Before I run any game I chat things through with my players on what the game is, what my expectations of it are, what they're looking for etc. This can be at the 'What system/genre do people want to do next?' stage, or just at the outset. So with my previous Night's Black Agents campaign we had a lot of talk about style and feel as it was very much a shades of grey campaign with blurred lines on morality, hard decisions to be made etc.
Breaking them down one by one:
1) Does the player have a rules summary easily to hand? Flash cards/index cards etc. on their traits and abilities. The elf in my game has her elf-light effects written down but will often still forget to use it because it's not something used 'all the time', wheras she always has a 'do I spend hope to cause a piercing blow' choice going on whenever she shoots something significant.

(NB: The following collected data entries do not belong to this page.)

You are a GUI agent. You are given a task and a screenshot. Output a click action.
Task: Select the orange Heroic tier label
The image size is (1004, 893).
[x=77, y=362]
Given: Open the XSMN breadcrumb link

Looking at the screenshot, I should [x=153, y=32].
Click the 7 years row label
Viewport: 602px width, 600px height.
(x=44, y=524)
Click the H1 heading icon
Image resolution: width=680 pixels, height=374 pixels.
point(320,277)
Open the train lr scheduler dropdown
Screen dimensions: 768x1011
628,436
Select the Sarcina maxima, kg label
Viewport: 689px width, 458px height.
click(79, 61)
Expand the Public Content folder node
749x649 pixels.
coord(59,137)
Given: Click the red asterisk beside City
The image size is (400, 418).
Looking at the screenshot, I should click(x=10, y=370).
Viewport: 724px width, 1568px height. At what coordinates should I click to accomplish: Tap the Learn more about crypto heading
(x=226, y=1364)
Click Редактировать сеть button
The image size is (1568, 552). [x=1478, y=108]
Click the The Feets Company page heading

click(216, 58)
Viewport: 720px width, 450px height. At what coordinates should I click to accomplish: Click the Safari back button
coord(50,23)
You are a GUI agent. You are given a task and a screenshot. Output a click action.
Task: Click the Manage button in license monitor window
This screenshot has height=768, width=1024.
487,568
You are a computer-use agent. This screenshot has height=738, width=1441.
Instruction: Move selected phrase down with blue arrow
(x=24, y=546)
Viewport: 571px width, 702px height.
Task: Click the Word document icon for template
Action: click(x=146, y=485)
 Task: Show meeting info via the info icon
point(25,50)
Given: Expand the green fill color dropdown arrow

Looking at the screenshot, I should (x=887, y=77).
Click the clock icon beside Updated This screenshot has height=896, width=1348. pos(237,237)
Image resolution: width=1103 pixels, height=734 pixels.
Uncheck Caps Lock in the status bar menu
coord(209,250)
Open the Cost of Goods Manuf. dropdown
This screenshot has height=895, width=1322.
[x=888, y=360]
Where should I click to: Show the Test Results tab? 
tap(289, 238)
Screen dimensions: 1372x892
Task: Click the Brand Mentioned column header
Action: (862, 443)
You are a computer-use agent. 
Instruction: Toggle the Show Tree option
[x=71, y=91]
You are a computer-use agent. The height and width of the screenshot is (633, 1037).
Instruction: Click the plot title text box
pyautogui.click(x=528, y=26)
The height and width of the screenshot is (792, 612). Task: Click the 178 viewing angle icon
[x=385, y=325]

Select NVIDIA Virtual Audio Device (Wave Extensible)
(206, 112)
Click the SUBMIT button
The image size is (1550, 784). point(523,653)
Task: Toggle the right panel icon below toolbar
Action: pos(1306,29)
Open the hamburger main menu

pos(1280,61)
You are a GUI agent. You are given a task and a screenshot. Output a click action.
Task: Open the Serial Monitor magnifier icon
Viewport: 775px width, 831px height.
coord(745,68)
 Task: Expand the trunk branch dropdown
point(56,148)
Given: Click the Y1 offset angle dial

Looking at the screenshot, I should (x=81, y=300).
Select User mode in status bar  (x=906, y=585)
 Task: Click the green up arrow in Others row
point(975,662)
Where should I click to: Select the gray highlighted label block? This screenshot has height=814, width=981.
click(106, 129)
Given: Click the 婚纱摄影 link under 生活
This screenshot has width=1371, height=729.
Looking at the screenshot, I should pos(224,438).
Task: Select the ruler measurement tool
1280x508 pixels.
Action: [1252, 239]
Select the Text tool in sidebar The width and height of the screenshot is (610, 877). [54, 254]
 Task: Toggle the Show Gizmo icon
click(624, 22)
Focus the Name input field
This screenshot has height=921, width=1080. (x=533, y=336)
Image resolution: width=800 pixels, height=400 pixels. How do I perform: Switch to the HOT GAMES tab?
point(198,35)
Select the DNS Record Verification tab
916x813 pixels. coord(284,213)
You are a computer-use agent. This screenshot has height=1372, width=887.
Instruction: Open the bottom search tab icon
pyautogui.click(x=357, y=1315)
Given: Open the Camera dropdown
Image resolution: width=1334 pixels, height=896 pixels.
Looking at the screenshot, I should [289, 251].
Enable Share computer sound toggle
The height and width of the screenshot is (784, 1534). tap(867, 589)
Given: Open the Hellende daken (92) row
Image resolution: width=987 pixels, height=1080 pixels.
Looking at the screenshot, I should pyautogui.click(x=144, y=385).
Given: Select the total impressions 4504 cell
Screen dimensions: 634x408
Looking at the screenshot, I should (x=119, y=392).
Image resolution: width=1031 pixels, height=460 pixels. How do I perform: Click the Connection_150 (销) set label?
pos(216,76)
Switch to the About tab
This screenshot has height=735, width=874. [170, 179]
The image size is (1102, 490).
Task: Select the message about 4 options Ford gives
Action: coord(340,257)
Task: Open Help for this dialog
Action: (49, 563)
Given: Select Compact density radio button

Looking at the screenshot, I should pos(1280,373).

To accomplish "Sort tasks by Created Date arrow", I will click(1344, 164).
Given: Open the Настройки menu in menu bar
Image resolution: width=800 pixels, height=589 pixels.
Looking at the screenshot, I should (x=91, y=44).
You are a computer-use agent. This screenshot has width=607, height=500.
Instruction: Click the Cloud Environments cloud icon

While not for every campaign, i'll run a wiki for the game, print maps, write up handouts, do cards with images and information on every npc etc. I do these because I find that the easier it is for the players to have the information their characters have, the more fun the game is. They're playing for 4 hours, one night a week. their characters have spent 5-6 years together while the players have been doing it for 8 months etc.
Likewise, as others have said, you could encourage the other players to give help, have discussions ooc on the game, tactics etc.
In the specific example you cited with the GK, that's a huge amount of pressure at that point, everyone else is out of the fight, the player is stuck not knowing what to do (see his 'Player: "Well, what else could I do? I have no choice." '. At this point i'd encourage the player to talk through his options rather than just use the standard 'what do you do'.
Ultimately this is a playstyle issue which different groups have very different takes on. Some people like the adversarial campaign of players vs GM, others don't. Again that goes back to talking to your players.
2) Talk it through with the player.
3) Talk it through with the player. Not everyone puts themselves into their character, some people approach games as a problem to be solved to 'win' etc. How much the player is enjoying your game , and how much his playstyle is affecting your enjoyment of running the game is the issue.
I really feel that this is terrible advice. A player not remembering the rules or everything their character can do is absolutely no reason to drive the character insane. This is the worst sort of adversarial GMing that completely ignores the whole 'fun' part of gaming and makes it instead about forcing the player to do what the GM wants by punishing their character. I'd immediately leave any game run by someone with this sort of approach to gaming.Angelalex242 wrote:On 1: Detrimental to the party is easily answered with Shadow Points. Drive him insane with a few bouts of madness till he gets it through his head to stop doing that.